L’ancien premier ministre Lucien Bouchard joint sa voix à celles qui réclament d’Ottawa qu’il ouvre ses archives sur le processus de rapatriement de la Constitution de 1982, au cours duquel le juge en chef de la Cour suprême d’alors, Bora Laskin, aurait été juge et partie. Les affirmations à cet égard contenues dans le livre La bataille de Londres de Frédéric Bastien sont troublantes. La vérité historique a ses droits.
L'appel que lance ce samedi M. Bouchard dans nos pages doit être entendu. Les révélations de Bastien, au demeurant très crédibles, doivent être ou confirmées, ou infirmées, tant elles sont graves. Elles mettent en cause la réputation d’indépendance de la Cour suprême et par là même sa crédibilité, ce qu’elle a vite compris. Sortant de sa traditionnelle réserve, elle s’est engagée à faire un examen.
Cet examen ne pourra avoir de sens que si toutes les pièces au dossier sont publiques. Or, il se trouve que celles-ci sont dans les archives du Conseil privé, qui oppose une fin de non-recevoir à leur divulgation. Ce refus n’est pas innocent. Le gouvernement Harper veut éviter de mettre le pied dans une controverse où il a tout à perdre. Comme le rappelle le livre de Bastien, l’histoire du rapatriement de 1982 est l’histoire de l’exclusion du Québec. Ce n’est pas sans raison que les fonctionnaires ont caviardé à grands traits les documents demandés par l’auteur.
Cette peur de rouvrir de vieilles blessures est malsaine. On aura beau fermer les yeux, elles n’en existent pas moins. Un tel déni est inacceptable de la part d’un premier ministre ou d’aspirants-premiers ministres qui ne devraient pas accepter que l’on puisse douter de la légitimité de la constitution du pays, comme c’est le cas aujourd’hui. À tort ou à raison ? Tous devraient vouloir le savoir.
Le rapatriement de la Constitution est une histoire inachevée. On l’oublie trop souvent au Canada anglais, mais ici aussi. Le Québec n’a pas signé la Constitution de 1982, dont il a été exclu par les autres provinces et le gouvernement fédéral, qui s’appuyaient sur une décision de la Cour suprême - d’où l’importance de savoir si le juge en chef a bel et bien traversé la ligne qui sépare le judiciaire du politique.

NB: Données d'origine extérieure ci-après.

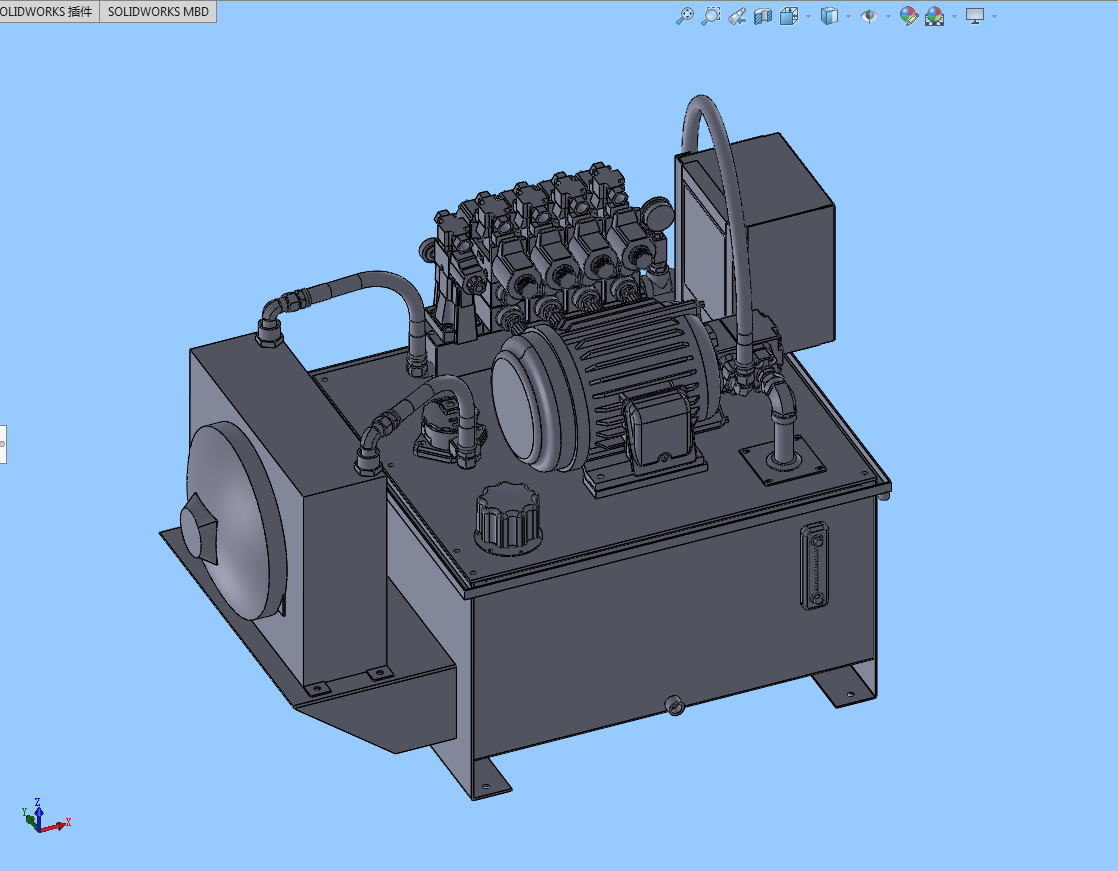Click the Display Style icon
Screen dimensions: 1118x871
(829, 16)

Que Justin Trudeau, futur chef du Parti libéral du Canada, ne juge pas nécessaire d’ouvrir les archives fédérales pour ne pas « rouvrir de vieilles batailles » peut à la limite s’expliquer, le fils cherchant à préserver l’image de l’ancien premier ministre que fut son père, avec qui il partage une certaine conception de ce que doit être le Canada.
Que François Legault, chef de la Coalition avenir Québec aspirant à devenir premier ministre du Québec, réduise ce débat à de « vieilles chicanes » ne peut s’expliquer que par un consternant réflexe partisan. Il ne veut pas donner à la première ministre Marois des munitions pour attaquer le gouvernement fédéral, non plus qu’au nouveau chef libéral, Philippe Couillard, qui envisagerait de reprendre un dialogue constitutionnel une fois élu premier ministre.
L’occasion n’est surtout pas de se lancer dans de vains débats partisans. Il faut faire montre d’un sens de l’État. En 1982, l’Assemblée nationale s’est opposée d’une seule voix à son exclusion de la Constitution. Apprenant aujourd’hui que cela a pu s’accompagner de gestes illégitimes, elle a le devoir de poser des questions. Comme le suggère Lucien Bouchard, l’Assemblée doit demander, à nouveau d’une seule voix, à Ottawa d’ouvrir ses archives au nom du simple droit des Québécois de connaître la vérité historique. Cela ne changera pas l’état des choses, mais c’est un devoir de rappeler que le Québec a été exclu de cette histoire. Ce fait ne doit surtout pas tomber dans l’oubli. Cela s’appelle un devoir de mémoire.